Novel solutions require some combination of guided brute-force search over a knowledge-database/search-engine (NOT a search over the models weights and NOT using chain of thought), combined with adaptive goal creation and evaluation, and reflective contrast against internal "learned" knowledge. Not only that, but it also requires exploration of the lower-probability space, i.e. results lesser explored, otherwise you're always going to end up with the most common and likely answers. That means being able to quantify what is a "less-likely but more novel solution" to begin with, which is a problem in itself. Transformer architecture LLMs do not even come close to approaching AI in this way.

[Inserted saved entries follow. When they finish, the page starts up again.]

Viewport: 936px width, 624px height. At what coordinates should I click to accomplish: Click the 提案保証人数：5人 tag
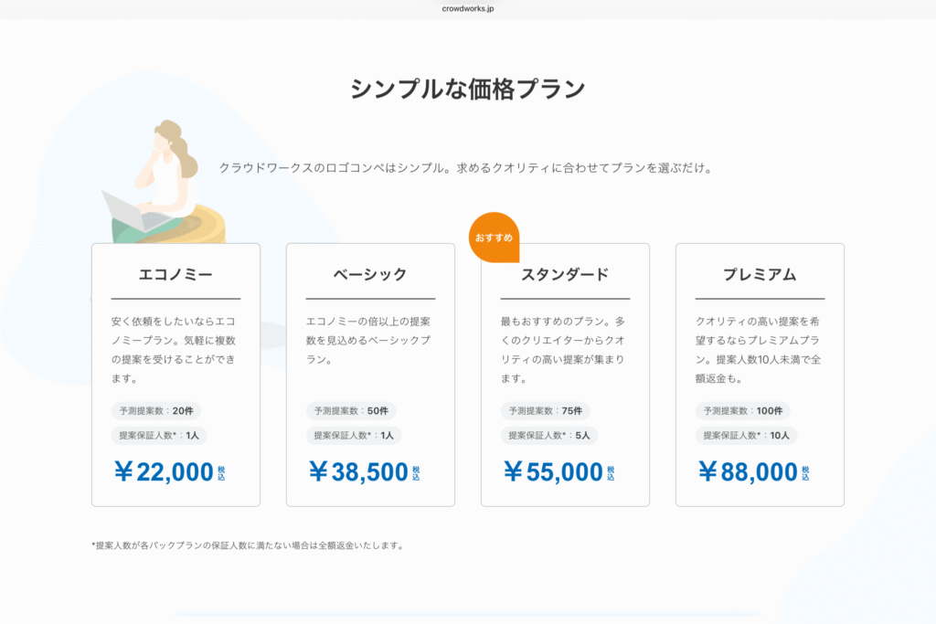point(549,436)
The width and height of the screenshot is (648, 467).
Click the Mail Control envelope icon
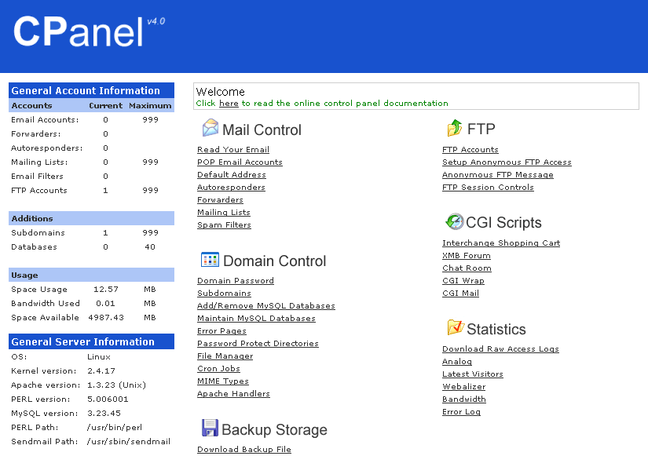210,128
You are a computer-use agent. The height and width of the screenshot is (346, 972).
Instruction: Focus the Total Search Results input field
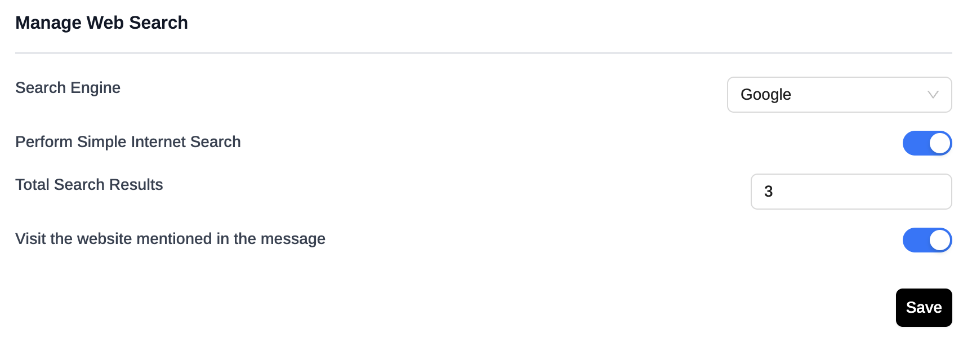pos(851,192)
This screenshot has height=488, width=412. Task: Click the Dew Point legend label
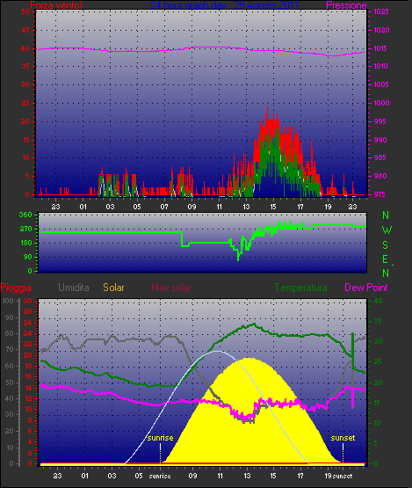[366, 288]
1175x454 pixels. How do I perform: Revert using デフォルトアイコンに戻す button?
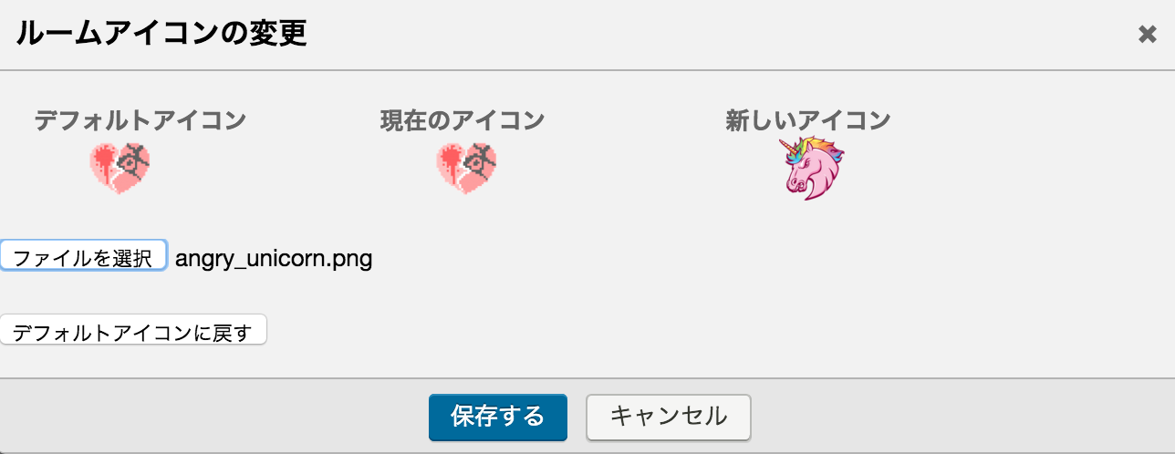pyautogui.click(x=133, y=331)
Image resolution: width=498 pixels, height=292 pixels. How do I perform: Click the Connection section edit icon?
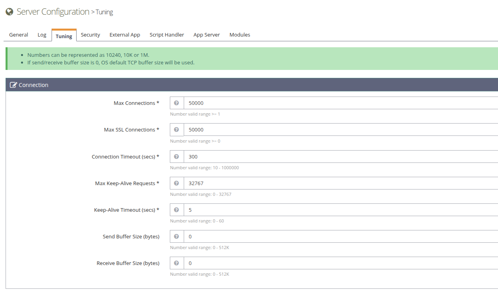(13, 85)
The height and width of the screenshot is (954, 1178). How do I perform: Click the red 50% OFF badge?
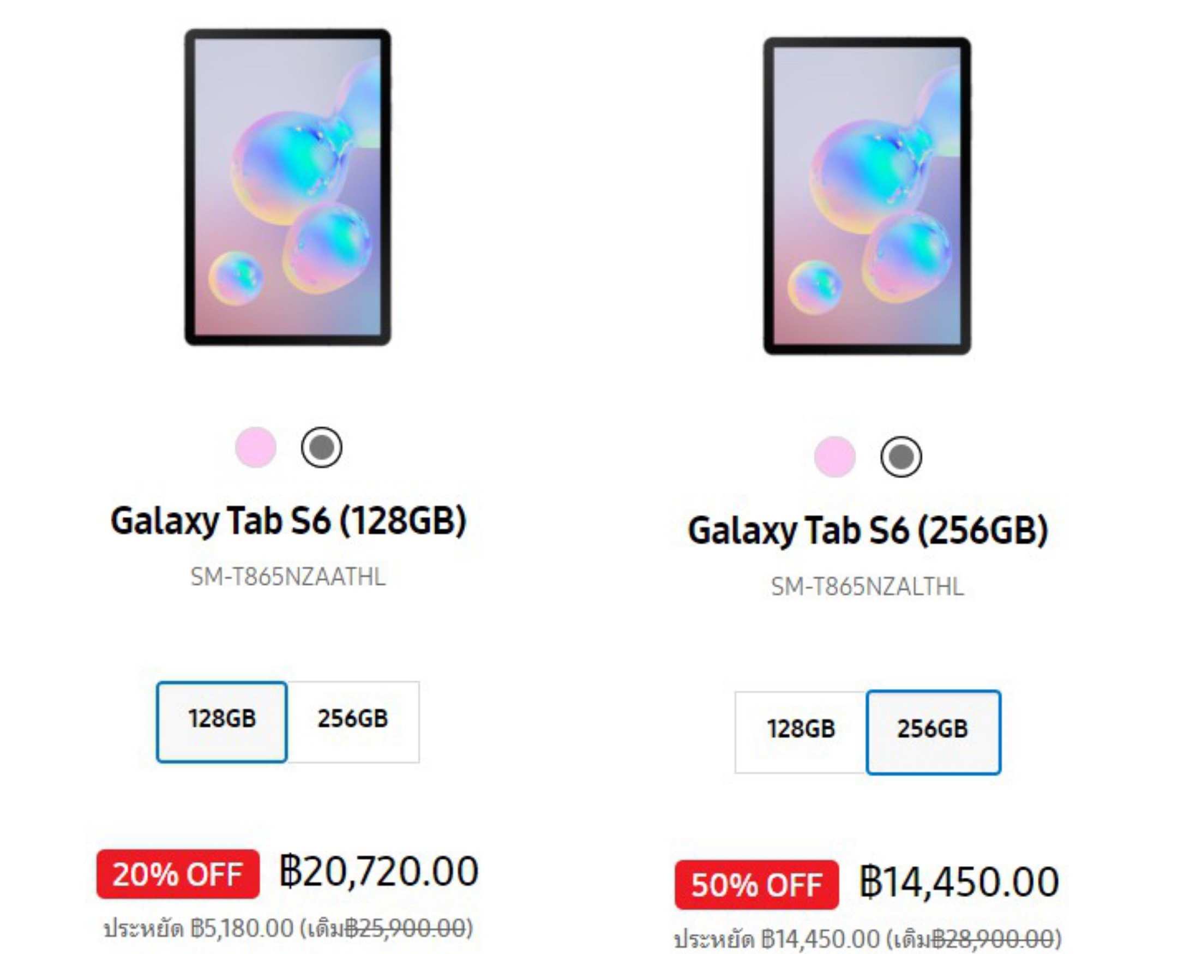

All the novel solutions humans create are a result of combining existing solutions (learned or researched in real-time), with subtle and lesser-explored avenues and variations that are yet to be tried, and then verifying the results and cementing that acquired knowledge for future application as a building block for more novel solutions, as well as building a memory of when and where they may next be applicable. Building up this tree, to eventually satisfy an end goal, and backtracking and reshaping that tree when a certain measure of confidence stray from successful goal evaluation is predicted.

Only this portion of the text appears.